課題の記録 =>
□ □ □ □
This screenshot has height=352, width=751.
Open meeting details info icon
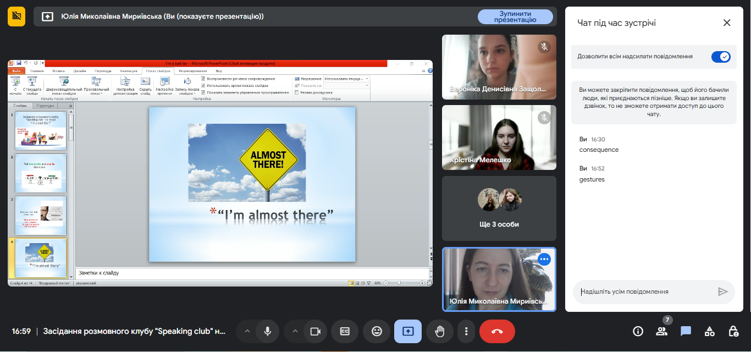pos(638,331)
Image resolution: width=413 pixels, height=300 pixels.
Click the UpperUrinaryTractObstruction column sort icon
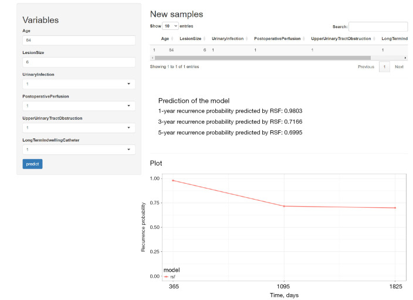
□ □ □ □
出題課題 => 上の記録を全行そのとおりに書き写してください。画像は答えに含めない。

演習の解答 =>
This screenshot has height=352, width=751.
Open meeting details info icon
pos(638,331)
Image resolution: width=413 pixels, height=300 pixels.
Click the UpperUrinaryTractObstruction column sort icon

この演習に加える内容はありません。